Having invited questions from the audience, His Holiness told a businessman that although shrewd judgement might sometimes lead to success, simply being honest is more reliable because it attracts other people’s trust.
He suggested that we need moral principles if we are to create a more peaceful society. Education should include instructions on how to achieve and maintain peace of mind. Integral to this is advice on tackling our destructive emotions. In India practices for accomplishing concentration and insight (shamatha and vipashyana) have yielded deep understanding of the workings of the mind and emotions.
“India is one of the world’s great civilizations, in which the conduct of ahimsa motivated by karuna play a crucial part. I am committed to trying to revive interest in ancient Indian understanding of the mind and emotions. I believe this is the only country that could successfully pioneer a combination of this ancient knowledge with modern education. In our monasteries in South India we have 10,000 monks and 1000 nuns trained and qualified to teach about this.

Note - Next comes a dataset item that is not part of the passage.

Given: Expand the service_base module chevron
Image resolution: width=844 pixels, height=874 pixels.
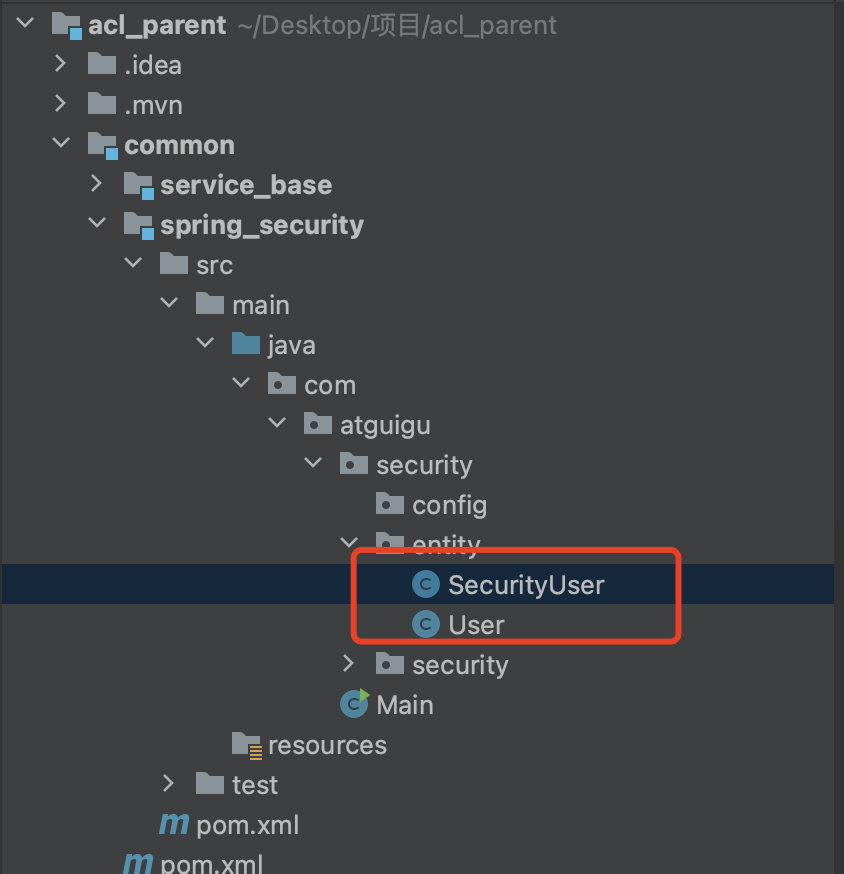Looking at the screenshot, I should [96, 185].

A questioner asked His Holiness about defending against the ‘evil eye’. He replied that it’s just a superstition and that in this day and age superstition is out of date—much better to think scientifically.
Answering a question about enlightenment His Holiness explained that enlightenment can be defined in different ways. In a Buddhist context it relates to our mind being fundamentally pure. Most of the time, he said, we are concerned with sensory consciousness without any idea of how to achieve peace of mind. Sensory consciousness is a relatively coarse state of mind. The dream state and deep sleep state, uncluttered by sensory input, are subtler, while the subtlest state of mind manifests at the time of death. His Holiness observed that grosser and subtler levels of consciousness can be distinguished in meditation. At its subtlest level the mind is not clouded by ignorance or subject to any other defilement.
Returning to the notion of ahimsa and karuna, non-violence and compassion, His Holiness pointed out that weapons can only be used to kill and maim. If we’re interested in peace we should seek a demilitarized world. The use of force to solve problems is mistaken. Seeing other people in terms of ‘them’ and ‘us’ easily leads to violence. As human beings we belong to one community, therefore we should respect each other as brothers and sisters.
In conclusion, His Holiness encouraged visitors from Vietnam, traditionally a Buddhist country, and those from Russia, where there have historically been Buddhists with links to Tibet and the Nalanda Tradition, to learn about the mind and emotions. He reiterated the need to take a scientific approach and to study.